Brand new to our small batch line, Pink Pomelo Kenya AA is in the house. We’re excited about this floral & juicy offering. Available in 48g Tasting Samples for $3.00, one-pound bags for $22, and five-pound bags (online only) for $90, you can get this online or at your neighborhood SCC cafe. And if you stop in a cafe to get a bag, you’ll be able to also order it manually brewed on our Brew Bar, or starting on November 17th, try it in your favorite barista-crafted beverage as our Seasonal Espresso.
So, what is a Pomelo? It is a large citrus fruit that is native to Southeast Asia and is the principal ancestor to a grapefruit. Now that we’ve got part of the name discussed – let’s chat about the letters after “Kenya.” You may notice that certain coffees have letters after their names. What do they mean, you ask? Read on to learn more about green coffee grading.

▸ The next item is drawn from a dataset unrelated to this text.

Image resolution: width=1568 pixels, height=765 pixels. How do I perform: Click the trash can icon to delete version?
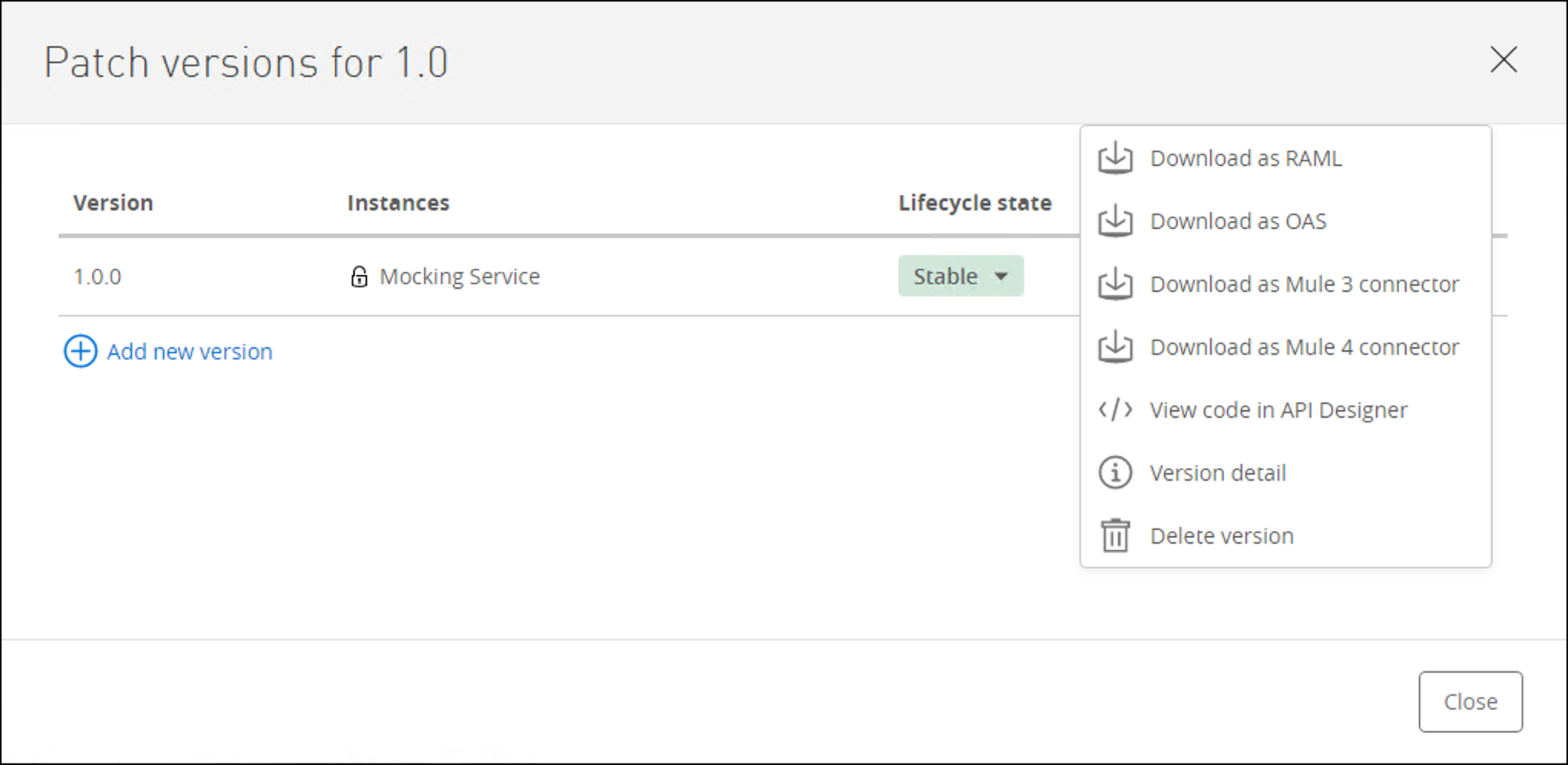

Once the coffee has been dried, it runs through several machines including a destoner (removes stones and other items you don’t want in your coffee) and coffee huller (removes parchment) before arriving at the coffee graders. These machines use screens with different-sized holes to act as a sieve to allow the coffee to be classified by size.

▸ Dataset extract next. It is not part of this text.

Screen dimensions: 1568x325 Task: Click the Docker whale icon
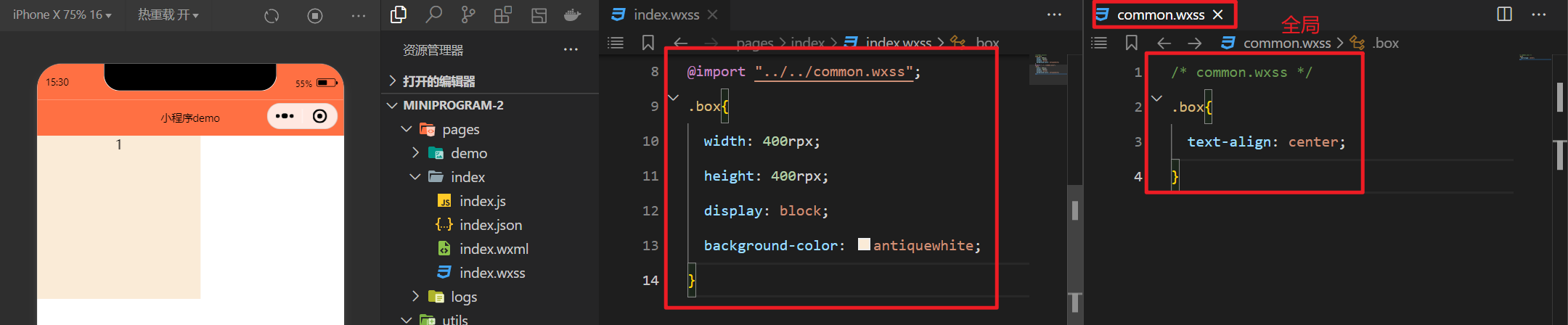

The thought behind coffee bean classification is that coffees of the highest altitudes (often viewed as the tastiest and highest quality) are denser and larger in size. This theory may not always be the case as there are numerous exceptions to this thinking; however, this size classification does verify that the coffee lot is the same size. This means that all the coffee will roast uniformly, creating a consistent flavor among all the coffee beans.
From smallest to largest, the grading system in Africa follows this scale — PB (Peaberry), C, AB, AA, and E (Elephant, which usually are 2 seeds that are joined together in the same coffee cherry). After grading is completed, AA and AB coffee beans are processed using gravity tables. These tables will detect the density one more time, so producers can define the lower-quality beans and remove them. Now that you understand a little more about what “AA” means, let’s chat about the lot that was used for Pink Pomelo.
The Thirikwa FCS has been turning heads with record-breaking auction prices at the Nairobi Coffee Exchange. Members of the cooperative have also been celebrating with higher prices earned per pound for cherry- 10 times the average price paid for cherry and the highest prices paid anywhere in Kenya. The Thirikwa Cooperative Society is located in Mt. Kenya’s Upper Medium (or UM2) zone. Around 1,200 farmers deliver their cherries at this factory during the season’s peak. Together, they produce about 4,100 bags (60kg) annually- roughly 55,000lbs. Farmers handpick ripe cherries and deliver them to the Gakuyu-ini mill for processing the same day. Gakuyu-ini opened in 1997 and is the only factory of the Thirikwa society. With the harvest coming from small parcels, cherry classification is the most critical variable for ensuring cup quality. Small plots and high prices per pound give these producers more control to strategically pick and deliver only the ripest cherry to the factory.
Cherry sorting is carried out at the mill before pulping, and ripe cherries are separated from underripes, overripes, and foreign matter. The parchment is then fermented overnight before being washed and graded into P1, P2, P3, P lights, and pods. The P1 and P2 are soaked for around 16 hours, while the other grades are moved directly to the drying tables. After that, it is dried on the drying tables for 8-14 days. The mill uses clean river water from the Kiri river to process and recirculate it before disposing of it in seepage pits. Gakuyu-ini is about 130km from Nairobi and is represented by five elected management committee members.